Secondo un report Sin 2020, alla base di una scelta così dolorosa, percorsa per il 37% da donne italiane, per metà under 30, ci sono il disagio psichico e sociale (37,5%), la paura di perdere il lavoro o difficoltà economiche (19,6%), ma anche la salute e le disabilità del nascituro.
Oggi sono circa 60 le culle termiche in Italia, in 16 Regioni, aperte in chiese, Centri aiuto alla vita e ospedali (dal Policlinico Federico II di Napoli al Careggi di Firenze). “Come Chiesa dovremmo impegnarci accanto alle famiglie, per far uscire i tanti che oggi si chiudono alla vita dalle fobie verso un bambino che nasce – spiega don Ruccia – Bisogna lavorare non per una Chiesa delle restrizioni, ma per una Chiesa delle innovazioni perché ogni bimbo si ha abbracciato. La vicenda di Luigi mostra che la storia della salvezza continua tuttora. Perché non pensare che il piccolo di Bari sia una proposta per tutti? Più che a sopprimere, lui ci insegna che è necessario ricominciare, che – come per Gesù – proprio la pietra scartata è l’inizio della rinascita. D’altronde Mosè non è forse un avanzo di un popolo? E la storia biblica di Rut che riesce a far rinascere la sua famiglia spigolando tra il grano già mietuto? Non è più l’ora delle crociate – prosegue il sacerdote – È l’ora di una Chiesa delle proposte che non si spegne anche quando i riflettori sono stati smontati. Il bimbo è l’icona più bella della rinascita dopo la pandemia”. Tutto il quartiere si è mobilitato per Luigi e in suo nome ha dato il via a nuovi progetti: “Il nostro pensiero è al dramma dei genitori. Perciò le porte della parrocchia saranno sempre spalancate per tutti i bambini. Per questo lavoriamo a proposte di ‘affido e accoglienza’ dei ragazzi meno fortunati della città, e di famiglie in difficoltà verso la vita nascente”. Non vivremo quest’anno un Natale come gli altri: “anche se spesso lo riduciamo ad una semplice rievocazione, Natale è sempre una ‘pro-vocazione’.

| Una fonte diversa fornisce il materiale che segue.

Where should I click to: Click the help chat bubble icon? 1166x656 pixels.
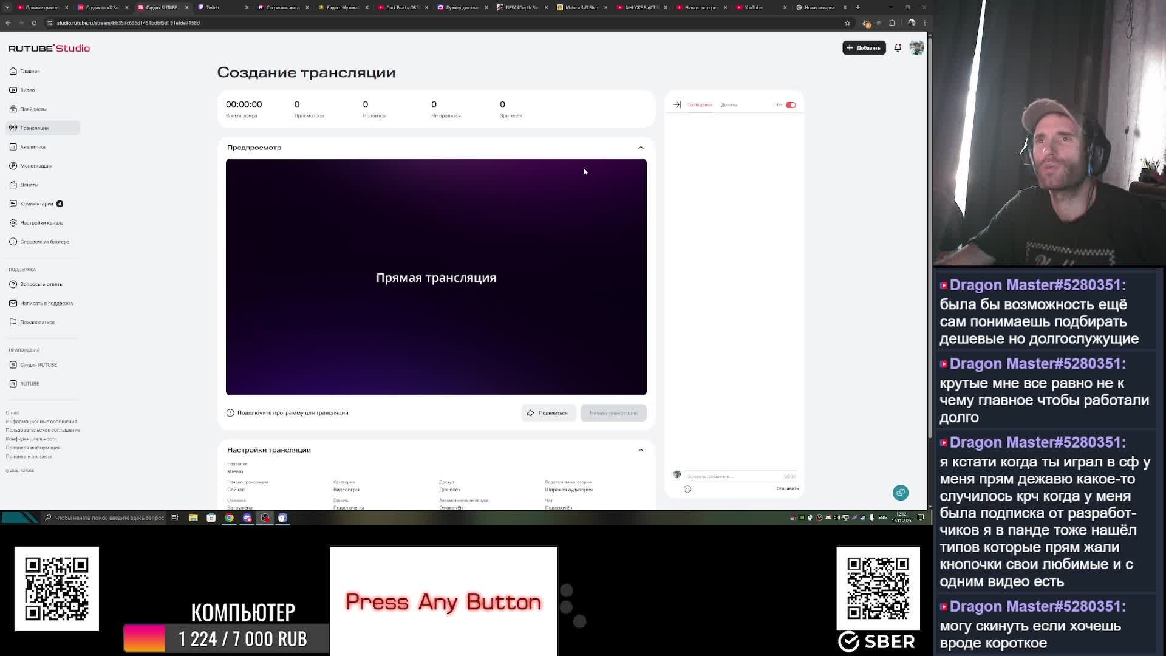click(900, 493)
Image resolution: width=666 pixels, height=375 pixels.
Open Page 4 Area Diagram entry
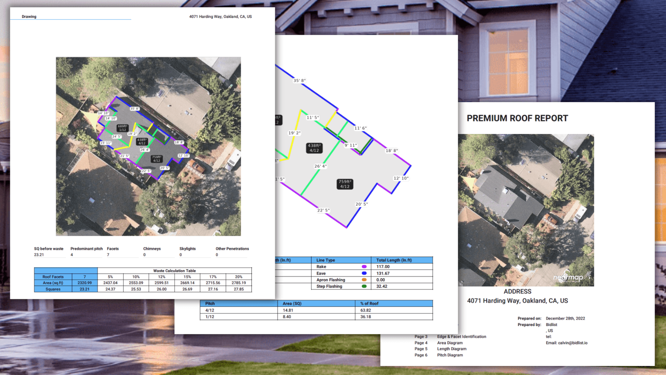tap(450, 343)
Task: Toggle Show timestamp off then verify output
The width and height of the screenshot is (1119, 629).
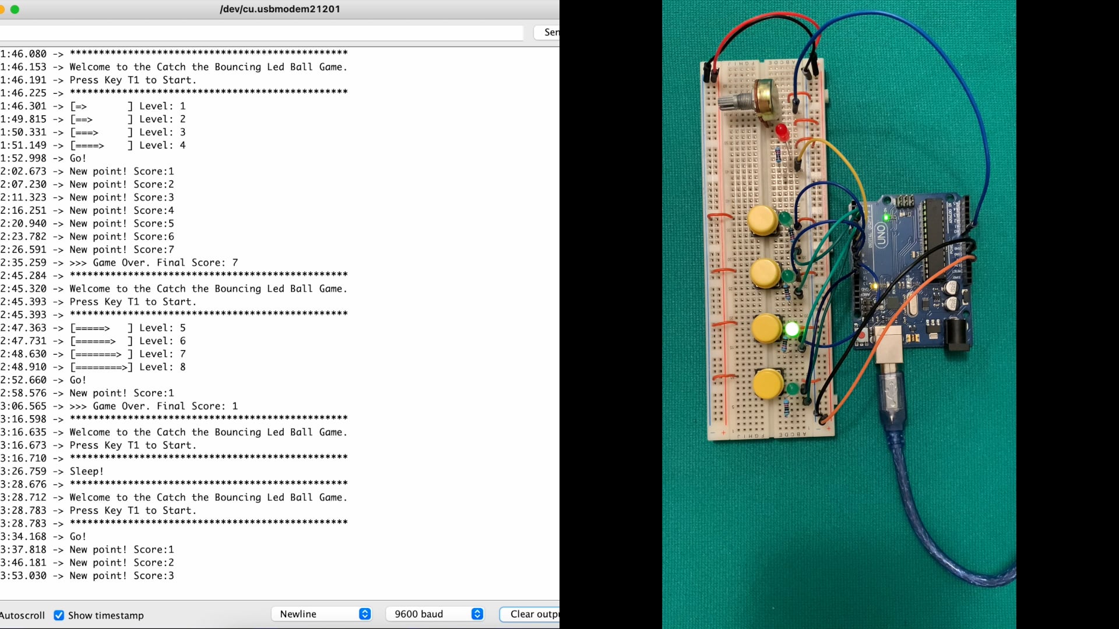Action: click(x=59, y=615)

Vorrei che questo fosse il Natale della “con-vocazione”, una chiamata collettiva alla vita, che nonostante l’angoscia per la pandemia ci veda tutti impegnati a dare un futuro di pace ai bambini vittime di violenze, a quelli armati, ai più soli, agli abbandonati e a quelli confezionati delle città del primo mondo, per affermare invece che solo credendo nella vita il mondo può rinascere – conclude don Antonio – Di fronte alle divisioni e ai nazionalismi, è tempo di smantellare tutto ciò che ostacola quella pace che gli angeli hanno annunziato nella notte di oltre 2000 anni fa, e di realizzare progetti contro le povertà. Luigi mi ha dato un senso di paternità che non mi era mai capitato prima. La mia vita è legata alla sua per sempre. Anche se non so dov’è, non dimenticherò mai che Luigi, quando l’ho preso fra le braccia, ha smesso di piangere. Un giorno non tanto lontano sono convinto che lo riabbraccerò perché anche quando un padre lascia partire un figlio, è sicuro che prima o poi tornerà”.